- _GIVEN DATA_
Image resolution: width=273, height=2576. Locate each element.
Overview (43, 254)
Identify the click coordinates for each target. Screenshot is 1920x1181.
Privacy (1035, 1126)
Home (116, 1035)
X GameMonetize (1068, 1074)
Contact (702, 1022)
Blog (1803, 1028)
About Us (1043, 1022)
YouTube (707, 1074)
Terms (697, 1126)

- _DESCRIPTION OF THE TASK_
Give back exactly the lines from the one containing "Overview (43, 254)" through the last line of the records.

- _EXERCISE ANSWER_
Overview (43, 254)
Identify the click coordinates for each target. Screenshot is 1920x1181.
Privacy (1035, 1126)
Home (116, 1035)
X GameMonetize (1068, 1074)
Contact (702, 1022)
Blog (1803, 1028)
About Us (1043, 1022)
YouTube (707, 1074)
Terms (697, 1126)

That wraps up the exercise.